• _To do_: Can you reproduce the data beneath, keeping every line exact?

• _Record extracts_:

"""

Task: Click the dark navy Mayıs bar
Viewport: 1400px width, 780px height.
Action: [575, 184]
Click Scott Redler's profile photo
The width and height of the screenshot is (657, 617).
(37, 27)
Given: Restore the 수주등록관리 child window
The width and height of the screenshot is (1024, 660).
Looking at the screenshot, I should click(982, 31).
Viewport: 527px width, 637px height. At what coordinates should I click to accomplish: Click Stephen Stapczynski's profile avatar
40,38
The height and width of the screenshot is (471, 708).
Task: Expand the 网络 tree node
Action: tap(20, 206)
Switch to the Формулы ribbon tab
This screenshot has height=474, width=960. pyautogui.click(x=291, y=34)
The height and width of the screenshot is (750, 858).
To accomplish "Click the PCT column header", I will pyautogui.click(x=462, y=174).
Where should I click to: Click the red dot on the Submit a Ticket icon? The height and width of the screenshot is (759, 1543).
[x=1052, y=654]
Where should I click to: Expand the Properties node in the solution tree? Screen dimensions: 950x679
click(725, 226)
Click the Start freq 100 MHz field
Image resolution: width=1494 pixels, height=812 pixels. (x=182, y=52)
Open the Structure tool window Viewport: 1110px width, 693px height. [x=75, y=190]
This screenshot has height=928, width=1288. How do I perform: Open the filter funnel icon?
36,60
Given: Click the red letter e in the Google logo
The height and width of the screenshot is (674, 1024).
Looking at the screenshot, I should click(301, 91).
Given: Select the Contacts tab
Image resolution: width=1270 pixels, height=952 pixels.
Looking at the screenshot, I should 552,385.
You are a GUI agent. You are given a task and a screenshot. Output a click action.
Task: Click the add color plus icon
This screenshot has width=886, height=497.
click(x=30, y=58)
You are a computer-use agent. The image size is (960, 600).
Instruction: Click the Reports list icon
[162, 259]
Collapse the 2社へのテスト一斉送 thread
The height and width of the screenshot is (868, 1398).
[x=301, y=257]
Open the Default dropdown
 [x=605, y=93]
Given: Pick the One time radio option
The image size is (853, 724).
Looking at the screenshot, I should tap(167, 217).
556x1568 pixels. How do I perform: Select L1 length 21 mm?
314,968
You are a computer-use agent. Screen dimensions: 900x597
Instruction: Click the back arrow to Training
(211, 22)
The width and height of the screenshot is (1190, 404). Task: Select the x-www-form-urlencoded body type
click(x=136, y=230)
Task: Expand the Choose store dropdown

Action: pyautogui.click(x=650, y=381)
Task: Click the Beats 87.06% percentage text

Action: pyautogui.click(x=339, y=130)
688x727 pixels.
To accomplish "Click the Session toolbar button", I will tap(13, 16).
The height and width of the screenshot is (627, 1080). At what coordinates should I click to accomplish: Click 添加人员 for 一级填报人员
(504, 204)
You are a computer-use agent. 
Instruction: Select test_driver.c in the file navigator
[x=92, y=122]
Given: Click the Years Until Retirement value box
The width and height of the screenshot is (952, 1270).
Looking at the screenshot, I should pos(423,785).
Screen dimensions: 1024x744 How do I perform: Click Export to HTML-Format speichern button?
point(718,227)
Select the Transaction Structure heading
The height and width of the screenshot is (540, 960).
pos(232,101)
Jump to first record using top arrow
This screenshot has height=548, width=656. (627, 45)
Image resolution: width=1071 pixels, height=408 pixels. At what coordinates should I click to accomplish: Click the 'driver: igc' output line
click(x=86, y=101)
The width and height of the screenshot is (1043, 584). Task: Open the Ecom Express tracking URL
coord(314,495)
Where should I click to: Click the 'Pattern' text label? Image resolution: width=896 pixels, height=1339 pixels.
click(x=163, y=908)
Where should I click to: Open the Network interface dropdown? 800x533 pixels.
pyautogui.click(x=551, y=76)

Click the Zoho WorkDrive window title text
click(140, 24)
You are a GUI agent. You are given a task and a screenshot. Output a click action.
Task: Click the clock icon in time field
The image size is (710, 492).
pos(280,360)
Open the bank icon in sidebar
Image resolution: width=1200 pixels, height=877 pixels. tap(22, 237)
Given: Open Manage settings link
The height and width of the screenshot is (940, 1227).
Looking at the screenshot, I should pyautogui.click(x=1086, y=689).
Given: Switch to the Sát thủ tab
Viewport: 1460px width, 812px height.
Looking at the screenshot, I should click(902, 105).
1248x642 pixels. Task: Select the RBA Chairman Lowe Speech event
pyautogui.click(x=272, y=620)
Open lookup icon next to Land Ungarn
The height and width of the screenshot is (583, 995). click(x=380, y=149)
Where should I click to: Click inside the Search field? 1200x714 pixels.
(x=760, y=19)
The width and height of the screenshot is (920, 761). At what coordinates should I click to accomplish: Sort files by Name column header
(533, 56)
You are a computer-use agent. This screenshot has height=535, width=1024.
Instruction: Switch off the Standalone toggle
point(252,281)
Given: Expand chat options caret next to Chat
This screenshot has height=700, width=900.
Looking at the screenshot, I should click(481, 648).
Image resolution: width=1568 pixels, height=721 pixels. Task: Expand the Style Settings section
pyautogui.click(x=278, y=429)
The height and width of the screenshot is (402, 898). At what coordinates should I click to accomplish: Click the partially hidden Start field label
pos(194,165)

"""

• _Your response_:
Task: Click the dark navy Mayıs bar
Viewport: 1400px width, 780px height.
Action: [575, 184]
Click Scott Redler's profile photo
The width and height of the screenshot is (657, 617).
(37, 27)
Given: Restore the 수주등록관리 child window
The width and height of the screenshot is (1024, 660).
Looking at the screenshot, I should click(982, 31).
Viewport: 527px width, 637px height. At what coordinates should I click to accomplish: Click Stephen Stapczynski's profile avatar
40,38
The height and width of the screenshot is (471, 708).
Task: Expand the 网络 tree node
Action: tap(20, 206)
Switch to the Формулы ribbon tab
This screenshot has height=474, width=960. pyautogui.click(x=291, y=34)
The height and width of the screenshot is (750, 858).
To accomplish "Click the PCT column header", I will pyautogui.click(x=462, y=174).
Where should I click to: Click the red dot on the Submit a Ticket icon? The height and width of the screenshot is (759, 1543).
[x=1052, y=654]
Where should I click to: Expand the Properties node in the solution tree? Screen dimensions: 950x679
click(725, 226)
Click the Start freq 100 MHz field
Image resolution: width=1494 pixels, height=812 pixels. (x=182, y=52)
Open the Structure tool window Viewport: 1110px width, 693px height. [x=75, y=190]
This screenshot has height=928, width=1288. How do I perform: Open the filter funnel icon?
36,60
Given: Click the red letter e in the Google logo
The height and width of the screenshot is (674, 1024).
Looking at the screenshot, I should click(301, 91).
Given: Select the Contacts tab
Image resolution: width=1270 pixels, height=952 pixels.
Looking at the screenshot, I should 552,385.
You are a GUI agent. You are given a task and a screenshot. Output a click action.
Task: Click the add color plus icon
This screenshot has width=886, height=497.
click(x=30, y=58)
You are a computer-use agent. The image size is (960, 600).
Instruction: Click the Reports list icon
[162, 259]
Collapse the 2社へのテスト一斉送 thread
The height and width of the screenshot is (868, 1398).
[x=301, y=257]
Open the Default dropdown
 [x=605, y=93]
Given: Pick the One time radio option
The image size is (853, 724).
Looking at the screenshot, I should tap(167, 217).
556x1568 pixels. How do I perform: Select L1 length 21 mm?
314,968
You are a computer-use agent. Screen dimensions: 900x597
Instruction: Click the back arrow to Training
(211, 22)
The width and height of the screenshot is (1190, 404). Task: Select the x-www-form-urlencoded body type
click(x=136, y=230)
Task: Expand the Choose store dropdown

Action: pyautogui.click(x=650, y=381)
Task: Click the Beats 87.06% percentage text

Action: pyautogui.click(x=339, y=130)
688x727 pixels.
To accomplish "Click the Session toolbar button", I will tap(13, 16).
The height and width of the screenshot is (627, 1080). At what coordinates should I click to accomplish: Click 添加人员 for 一级填报人员
(504, 204)
You are a computer-use agent. 
Instruction: Select test_driver.c in the file navigator
[x=92, y=122]
Given: Click the Years Until Retirement value box
The width and height of the screenshot is (952, 1270).
Looking at the screenshot, I should pos(423,785).
Screen dimensions: 1024x744 How do I perform: Click Export to HTML-Format speichern button?
point(718,227)
Select the Transaction Structure heading
The height and width of the screenshot is (540, 960).
pos(232,101)
Jump to first record using top arrow
This screenshot has height=548, width=656. (627, 45)
Image resolution: width=1071 pixels, height=408 pixels. At what coordinates should I click to accomplish: Click the 'driver: igc' output line
click(x=86, y=101)
The width and height of the screenshot is (1043, 584). Task: Open the Ecom Express tracking URL
coord(314,495)
Where should I click to: Click the 'Pattern' text label? Image resolution: width=896 pixels, height=1339 pixels.
click(x=163, y=908)
Where should I click to: Open the Network interface dropdown? 800x533 pixels.
pyautogui.click(x=551, y=76)

Click the Zoho WorkDrive window title text
click(140, 24)
You are a GUI agent. You are given a task and a screenshot. Output a click action.
Task: Click the clock icon in time field
The image size is (710, 492).
pos(280,360)
Open the bank icon in sidebar
Image resolution: width=1200 pixels, height=877 pixels. tap(22, 237)
Given: Open Manage settings link
The height and width of the screenshot is (940, 1227).
Looking at the screenshot, I should pyautogui.click(x=1086, y=689).
Given: Switch to the Sát thủ tab
Viewport: 1460px width, 812px height.
Looking at the screenshot, I should click(902, 105).
1248x642 pixels. Task: Select the RBA Chairman Lowe Speech event
pyautogui.click(x=272, y=620)
Open lookup icon next to Land Ungarn
The height and width of the screenshot is (583, 995). click(x=380, y=149)
Where should I click to: Click inside the Search field? 1200x714 pixels.
(x=760, y=19)
The width and height of the screenshot is (920, 761). At what coordinates should I click to accomplish: Sort files by Name column header
(533, 56)
You are a computer-use agent. This screenshot has height=535, width=1024.
Instruction: Switch off the Standalone toggle
point(252,281)
Given: Expand chat options caret next to Chat
This screenshot has height=700, width=900.
Looking at the screenshot, I should click(481, 648).
Image resolution: width=1568 pixels, height=721 pixels. Task: Expand the Style Settings section
pyautogui.click(x=278, y=429)
The height and width of the screenshot is (402, 898). At what coordinates should I click to accomplish: Click the partially hidden Start field label
pos(194,165)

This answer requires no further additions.